I asked about his "offbeatness," and requested some samples.
"I can't tell you because I'm not keeping a diary about my Hollywood experiences," said David. "I enjoy living them, rather than writing about them. Although I must say I have been wanting, for a long time, to write a book about the odd way some people die-like the man who got sucked into a fan jet and came out like hamburger, and the man who watched his parents drown and couldn't do anything to help them, and the TV star who got his head chopped off by a prop guillotine that turned out to be a real guillotine.
"Offbeat? Maybe I am. Maybe my Scottish kinfolk would think so. Here at the studio, I go to my dressing room after work, open the door with my dressing room key, dial 9 for an outside number, ring Jill to tell her what time I'll be home, and then go home.
"Then, when I get home, I try to open my front door with my dressing room key. Whereupon Jill comes and lets me in. Whereupon I go in and dial 9 for an outside number. Is that sample offbeat enough for you?"
I said: "It will help."
"My wife," said The Offbeat One, changing the subject, "is painting some portraits for an exhibition at the Mariposa Gallery in Malibu. Nobody paints quite like Jill. You must all come and see her show."
We told him we would.
"Some day," he said, "I am going to take her to one of my favorite cities-Fort Wayne, Indiana. It is not far from Goshen Indiana, which in turn is not far from Millersburg, Indiana. I visited Millersburg on one of my personal appearance tours to plug the series, when it first started, when our ratings were lousy.
"All American cities-and the Grand Canyon-fascinate me. New York, New Orleans, San Francisco, Chicago, Washington, D.C., and that very friendly city, La Grange, Ill. My God, what a big country.
"But especially the small towns and especially Millersburg, where Jill I'm sure would get plenty of inspiration for her portrait painting. I have seen 25 American cities since last February, flying over 125,000 miles to plug the show, and strictly on weekends, but none like Millersburg. Those Mennonites are fabulous people. Jill will love painting them, if they will permit her.
"Besides, it's small. I usually don't take Jill to places where the mobs who gang up on Robert and myself will hurt her, although I did take her to Chicago-because she wanted to see 'the city that burned down' with Tyrone Power and Don Ameche and Alice Faye and Alice Brady in it-and New Orleans, because it's so colorful.
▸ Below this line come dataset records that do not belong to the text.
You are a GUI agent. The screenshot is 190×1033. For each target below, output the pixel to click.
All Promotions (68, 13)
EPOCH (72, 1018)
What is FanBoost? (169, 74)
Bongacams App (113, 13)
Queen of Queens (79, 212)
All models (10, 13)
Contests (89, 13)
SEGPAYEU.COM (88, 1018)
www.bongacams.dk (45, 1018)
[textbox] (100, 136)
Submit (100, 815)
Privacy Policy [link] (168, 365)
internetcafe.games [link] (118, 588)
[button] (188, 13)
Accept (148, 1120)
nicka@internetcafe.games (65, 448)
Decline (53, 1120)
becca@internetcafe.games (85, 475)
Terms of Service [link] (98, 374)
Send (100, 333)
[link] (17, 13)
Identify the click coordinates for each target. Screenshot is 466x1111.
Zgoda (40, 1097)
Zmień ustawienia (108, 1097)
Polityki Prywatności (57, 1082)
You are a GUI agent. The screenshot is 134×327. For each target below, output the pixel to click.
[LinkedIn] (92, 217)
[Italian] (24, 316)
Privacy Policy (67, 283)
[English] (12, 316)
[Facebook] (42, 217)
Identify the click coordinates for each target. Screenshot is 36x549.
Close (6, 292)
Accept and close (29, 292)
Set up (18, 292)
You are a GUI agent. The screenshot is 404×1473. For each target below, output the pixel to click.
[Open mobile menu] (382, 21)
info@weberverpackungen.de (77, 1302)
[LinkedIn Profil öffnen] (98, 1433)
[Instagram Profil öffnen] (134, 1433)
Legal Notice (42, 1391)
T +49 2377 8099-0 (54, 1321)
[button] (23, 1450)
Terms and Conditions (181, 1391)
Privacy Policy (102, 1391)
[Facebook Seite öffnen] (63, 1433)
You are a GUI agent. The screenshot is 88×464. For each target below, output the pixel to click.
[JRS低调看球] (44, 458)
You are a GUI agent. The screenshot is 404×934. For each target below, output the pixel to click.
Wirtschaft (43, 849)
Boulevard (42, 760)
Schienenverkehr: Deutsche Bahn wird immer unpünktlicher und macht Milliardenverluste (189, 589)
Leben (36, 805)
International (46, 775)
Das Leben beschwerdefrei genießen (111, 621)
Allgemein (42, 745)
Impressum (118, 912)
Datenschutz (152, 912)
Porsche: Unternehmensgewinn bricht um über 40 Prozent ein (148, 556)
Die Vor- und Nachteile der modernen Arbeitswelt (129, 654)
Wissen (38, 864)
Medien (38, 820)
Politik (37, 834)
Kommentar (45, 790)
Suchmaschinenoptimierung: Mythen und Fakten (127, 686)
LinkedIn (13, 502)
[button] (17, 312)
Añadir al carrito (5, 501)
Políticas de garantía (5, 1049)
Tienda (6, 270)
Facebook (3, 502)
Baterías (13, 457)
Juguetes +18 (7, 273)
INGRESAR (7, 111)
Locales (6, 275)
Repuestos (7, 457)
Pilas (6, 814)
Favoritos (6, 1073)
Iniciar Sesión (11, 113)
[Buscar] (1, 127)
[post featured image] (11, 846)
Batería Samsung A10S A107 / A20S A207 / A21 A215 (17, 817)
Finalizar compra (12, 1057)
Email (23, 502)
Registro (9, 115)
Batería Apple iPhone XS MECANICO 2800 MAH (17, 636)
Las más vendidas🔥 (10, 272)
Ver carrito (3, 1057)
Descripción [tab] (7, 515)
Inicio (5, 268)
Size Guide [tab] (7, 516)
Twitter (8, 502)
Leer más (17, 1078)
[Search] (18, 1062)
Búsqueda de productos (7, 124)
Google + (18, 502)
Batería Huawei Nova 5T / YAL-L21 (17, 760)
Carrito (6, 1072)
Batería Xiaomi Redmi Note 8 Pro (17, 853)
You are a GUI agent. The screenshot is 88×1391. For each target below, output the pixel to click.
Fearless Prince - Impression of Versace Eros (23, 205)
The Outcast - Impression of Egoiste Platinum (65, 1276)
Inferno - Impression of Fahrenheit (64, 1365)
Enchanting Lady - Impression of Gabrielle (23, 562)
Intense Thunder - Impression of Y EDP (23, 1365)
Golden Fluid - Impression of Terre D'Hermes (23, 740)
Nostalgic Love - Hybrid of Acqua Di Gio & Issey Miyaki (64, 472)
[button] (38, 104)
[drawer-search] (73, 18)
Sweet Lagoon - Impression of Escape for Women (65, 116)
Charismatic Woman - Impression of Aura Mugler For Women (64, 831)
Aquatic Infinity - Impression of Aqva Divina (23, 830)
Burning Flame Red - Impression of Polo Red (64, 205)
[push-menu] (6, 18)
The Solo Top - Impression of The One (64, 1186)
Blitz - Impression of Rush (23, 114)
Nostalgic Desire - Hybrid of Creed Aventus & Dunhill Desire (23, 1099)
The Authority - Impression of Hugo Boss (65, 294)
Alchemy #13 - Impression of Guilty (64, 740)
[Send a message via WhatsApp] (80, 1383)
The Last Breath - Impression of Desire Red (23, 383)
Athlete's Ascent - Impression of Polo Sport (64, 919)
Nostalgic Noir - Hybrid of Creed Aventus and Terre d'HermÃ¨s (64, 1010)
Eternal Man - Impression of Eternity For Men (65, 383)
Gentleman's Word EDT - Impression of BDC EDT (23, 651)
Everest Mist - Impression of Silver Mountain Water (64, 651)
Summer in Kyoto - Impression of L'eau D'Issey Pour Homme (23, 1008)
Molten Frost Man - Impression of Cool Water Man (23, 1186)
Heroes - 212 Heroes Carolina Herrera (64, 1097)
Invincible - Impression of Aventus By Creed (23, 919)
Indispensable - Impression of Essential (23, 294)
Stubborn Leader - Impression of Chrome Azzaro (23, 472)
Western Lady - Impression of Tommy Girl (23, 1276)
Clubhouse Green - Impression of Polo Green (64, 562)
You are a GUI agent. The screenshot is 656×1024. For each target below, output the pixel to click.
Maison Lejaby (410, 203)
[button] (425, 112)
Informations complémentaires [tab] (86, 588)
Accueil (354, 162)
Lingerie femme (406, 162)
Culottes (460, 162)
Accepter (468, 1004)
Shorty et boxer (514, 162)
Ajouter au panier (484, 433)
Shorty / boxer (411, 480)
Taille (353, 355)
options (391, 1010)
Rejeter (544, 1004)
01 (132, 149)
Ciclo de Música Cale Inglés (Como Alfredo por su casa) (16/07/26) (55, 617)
"Oh, that Chicago. We stayed at the Ambassador East. We had been struggling along in England, on $35.00 a week. But now we had a luxurious suite, courtesy MGM TV-and Room Service and ordering anything you want to eat! And all free."
"I suppose," I said, "it has all become routine to you now, now that you're rich."
"In a way, yes," said David. "But I have a new gimmick that makes it seem less routine. Now I ask that none of the City Fathers come to meet us at the airport, as of yore. Not that I'm stuckup. Strictly because I want to case the city first-you know, get around and size it up.
Anyway, I love to walk-just to look in the shop windows and watch the people. I remember my first visit to San Francisco when I walked seven miles, up hill and down hill, the same day, to Fisherman's Wharf and back to the Mark Hopkins Hotel on top of Nob Hill.
"It's better this way," he went on. "Because now, when I finally do meet the City Fathers, I can discuss their city intelligently.
"Also, if Jill hasn't been there, I imagine I can come back and describe it to her. But not too much of it, because there'll be things she'll want to be surprised by. Things I didn't put on the postcards I send from each of the cities, to Jill and to each of my sons.
Come and get your bundle, girls-over Jill's dead body!